Now let’s do the same thing using a JSON schema. Take the following JSON document as an example (it is the same object from the right side of the above image). We will translate this object to a knowledge graph using a layered JSON schema:
{
"id": "http://linkedin.com/jane-doe",
"contact": {
"city": "Denver",
"state": "CO
}
}
A JSON schema is a standard way of defining the structure of this object. The following schema can be used by any JSON schema validator to ensure that a JSON object follows the specified structure:
{
"type": "object",
"properties": {
"id": {
"type": "string"
},
"contact": {
"type": "object",
"properties": {
"city": {
"type": "string"
},
"state": {
"type": "string"
}
}
}
}
}
The idea is to annotate this JSON schema to tell which data fields should be translated into knowledge graph nodes and which ones should be used as edge labels between nodes (RDF predicates.) We use a schema overlay to add that information. An overlay for this schema simply follows the same structure, but adds additional information to the schema fields:
{
"properties": {
"id": {
"x-ls": {
"rdfIRI": "."
}
},
"contact": {
"x-ls": {
"rdfPredicate": "http://schema.org/address"
},
"properties": {
"city": {
"x-ls": {
"rdfPredicate": "http://schema.org/addressLocality"
}
},
"state": {
"x-ls": {
"rdfPredicate": "http://schema.org/addressRegion"
}
}
}
}
}
}
In this overlay, each JSON field is annotated with an x-ls
object. This is a convention suggested by the JSON schema
specification to add extensions to a schema. x-
means it is an
extension, and ls
means “Layered Schema”.
The rdfIRI: "."
annotation tells that the value of the id
field will
be used to create an RDF IRI node. The remaining fields are annotated
with rdfPredicate
annotations. The rdfPredicate
annotation tells
that the JSON property should be translated as an RDF predicate (an
edge in the graph).
We use a “schema bundle”, a file that combines the schema with the overlays used in this instance. Thus:
This provides a fairly straight-forward algorithm to translate a JSON document into a knowledge graph based on schema annotations: If the schema says the attribute should be a node, we create a node, if the schema says it should be an edge, we create an edge with the given label. If the schema ends up connecting two edges without a node, we simply add a blank node.
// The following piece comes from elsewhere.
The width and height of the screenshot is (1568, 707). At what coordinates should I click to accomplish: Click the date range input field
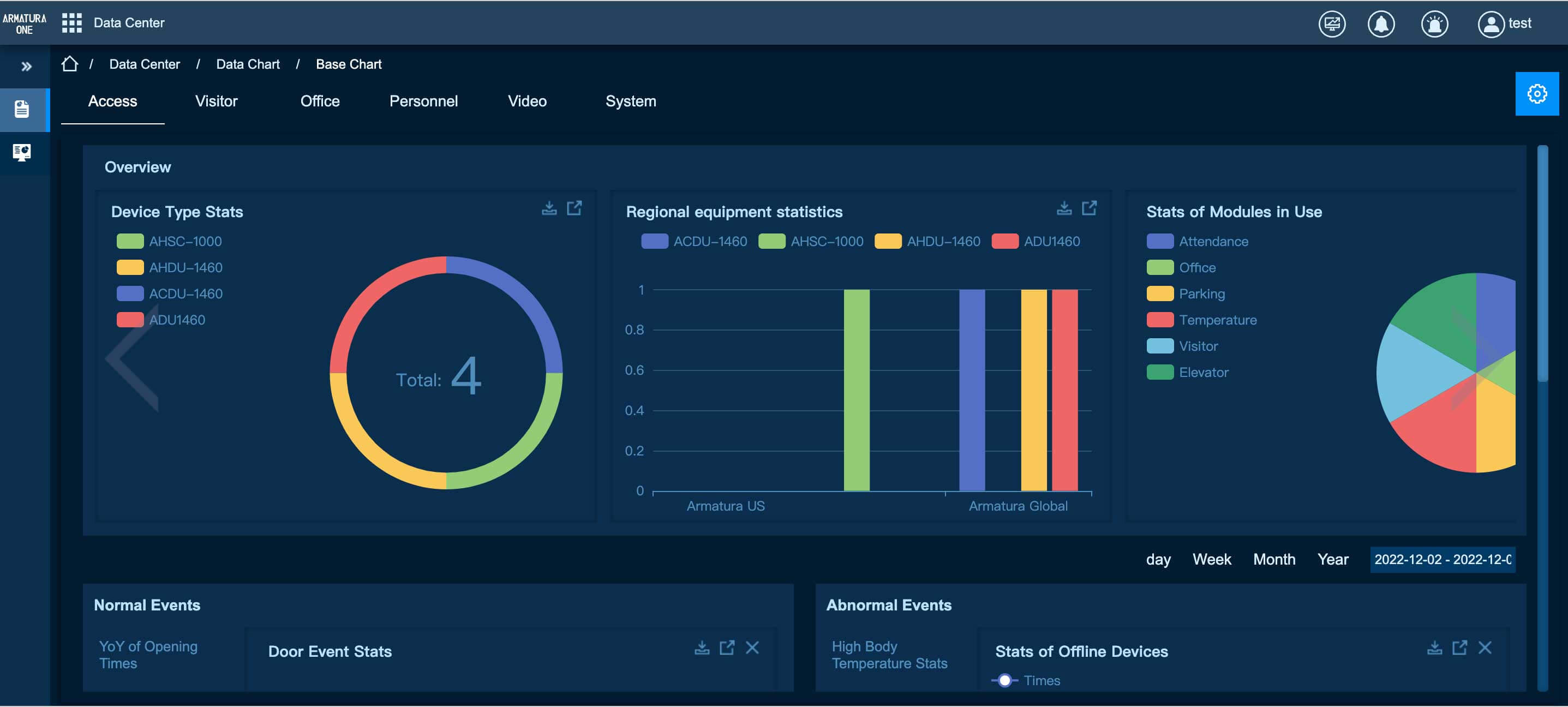pyautogui.click(x=1442, y=560)
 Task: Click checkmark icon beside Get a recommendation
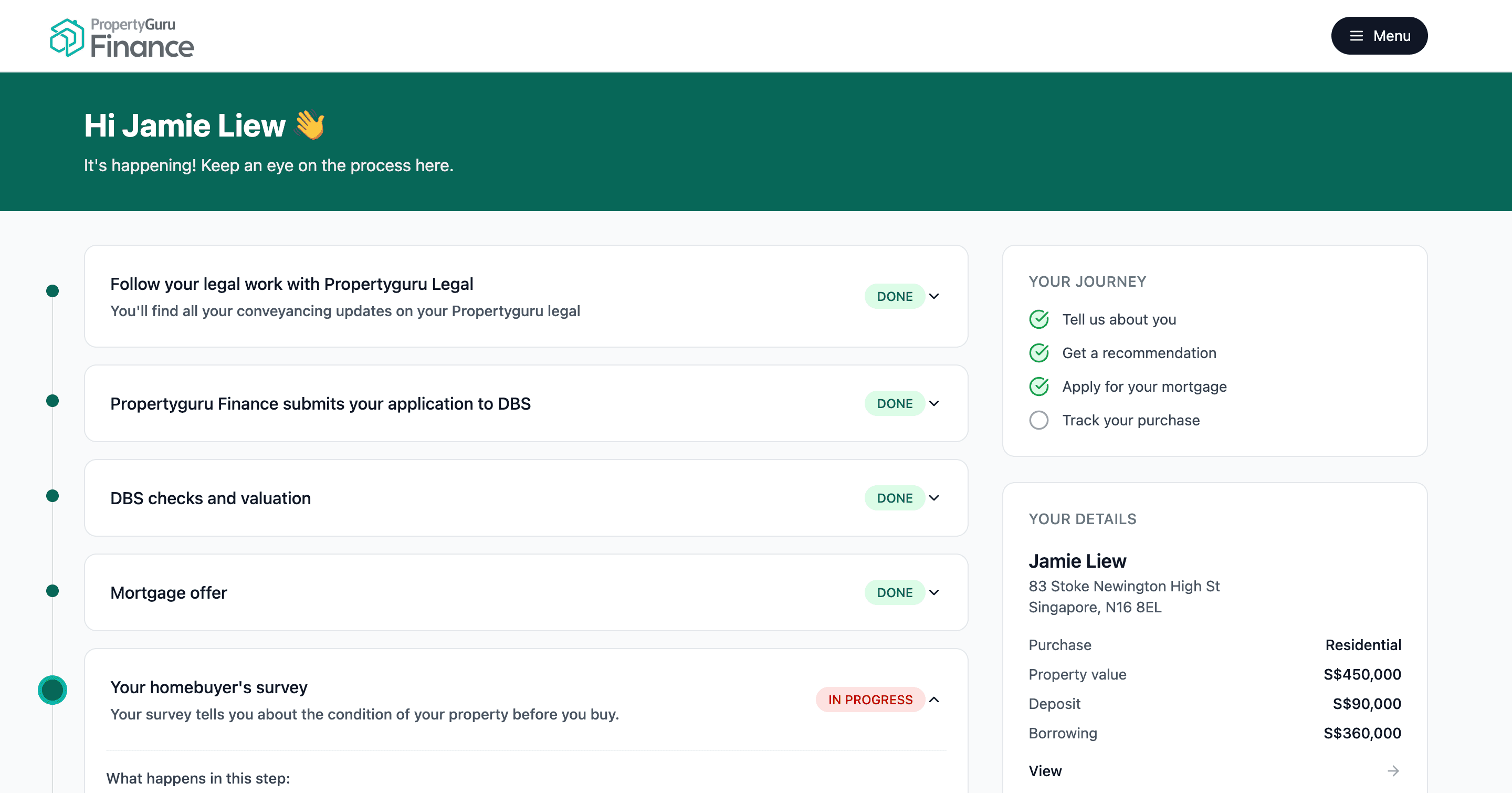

A proof-of-concept implementation of this algorithm is here.
What is the benefit of this? It uses JSON schemas instead of a JSON-LD context, which is widely used to specify data structures. You can determine if a JSON document is valid, and you can also document the expected structure of data. Using schema overlays, you can create mappings to different ontologies for different use cases. Implementations of schemas may show variations based on different versions, and different practical and legal concerns, so the behavior of a schema can be tweaked to account for such variations, enhancing semantic interoperability.
And, you can extend the annotations to transform JSON objects into different types of data, including RDF knowledge graphs, labeled property graphs, or different JSON objects.